Process for Making the Base Composition
The process starts with a pre-neutralized sulfate detersive surfactant syrup. Preferably the syrup comprises an organic solvent, more preferably a non-amino functional solvent.
Optionally an organic solvent is added to the pre-neutralized sulfate detersive surfactant syrup and then the neutralizing agent is added. Once these ingredients are in a mixing tank mixing is commenced and the rest of the ingredients are added with agitation, the rest of the ingredients include brightener, non-ionic surfactant, dispersant polymer, surfactancy boosting polymer, chelant, etc. The temperature of the mixture is below 37° C. (this is achieved by cooling if the temperature of the mixture is above 37° C.). Finally the sulphonic detersive surfactant is added to create the detergent base. The detergent base can be converted into a fully formulated detergent by the addition of other detergent ingredients such as enzymes and suds suppressors.
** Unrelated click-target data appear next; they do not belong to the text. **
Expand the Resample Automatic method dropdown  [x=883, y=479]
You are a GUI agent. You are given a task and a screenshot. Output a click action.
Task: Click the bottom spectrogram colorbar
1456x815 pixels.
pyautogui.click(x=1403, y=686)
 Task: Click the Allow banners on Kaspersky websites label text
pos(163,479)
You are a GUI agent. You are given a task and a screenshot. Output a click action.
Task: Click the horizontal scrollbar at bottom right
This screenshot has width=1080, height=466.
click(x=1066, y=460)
Preferred sulfate detersive surfactant for use herein includes alkoxylated and/or un-alkoxylated alkyl sulfate materials.
Preferred alkoxylated alkyl sulfate materials comprises ethoxylated alkyl sulfate surfactants. Such materials, also known as alkyl ether sulfates or alkyl polyethoxylate sulfates, are those which correspond to the formula:
R′—O—(C2H4O)n—SO3M
wherein R′ is a C8-C20 alkyl group, n is from about 1 to 20, and M is a salt-forming cation. Preferably, R′ is C10-C18 alkyl and n is from about 1 to 15. Most preferably, R′ is a C12-C16 and n is from about 1 to 6.
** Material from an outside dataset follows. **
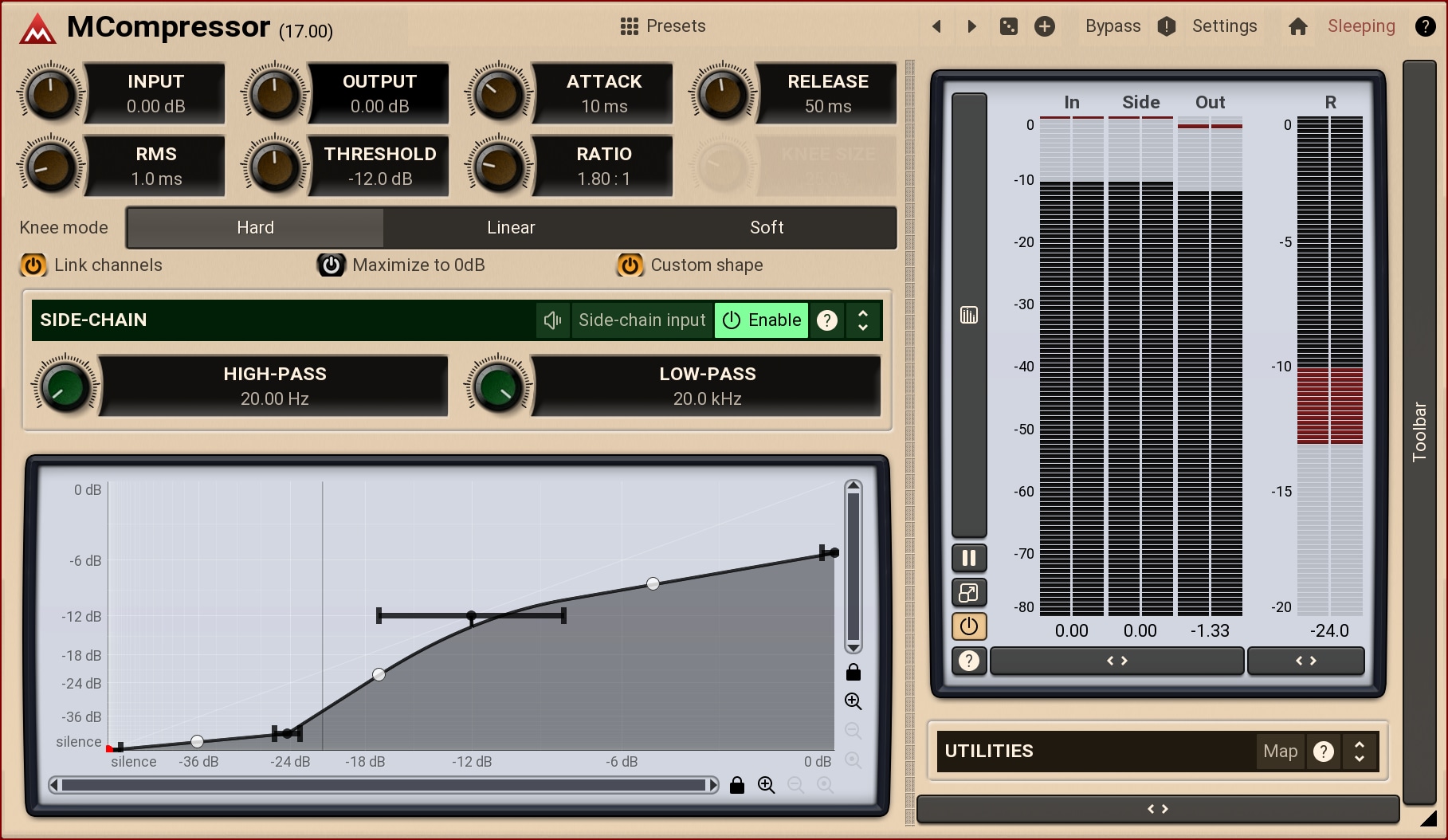Expand the Side-chain section arrows
This screenshot has width=1448, height=840.
863,320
The alkyl ether sulfates will generally be used in the form of mixtures comprising varying R′ chain lengths and varying degrees of ethoxylation. Frequently such mixtures will inevitably also contain some unethoxylated alkyl sulfate materials, i.e., surfactants of the above ethoxylated alkyl sulfate formula wherein n=0. Unethoxylated alkyl sulfates may also be added separately to the compositions of this invention and used as or in any anionic surfactant component which may be present.
Preferred un-alkoxylated alkyl sulfate materials include mid-branched primary alkyl sulfate surfactants having an average carbon chain length of from about 14 to about 17 (“MBAS surfactants”). They provide good cleaning properties. MBAS surfactants with a carbon chain length of about 16 to 17 (also referred to as “HSAS surfactants”) generally provide better cleaning than those of other chain-lengths.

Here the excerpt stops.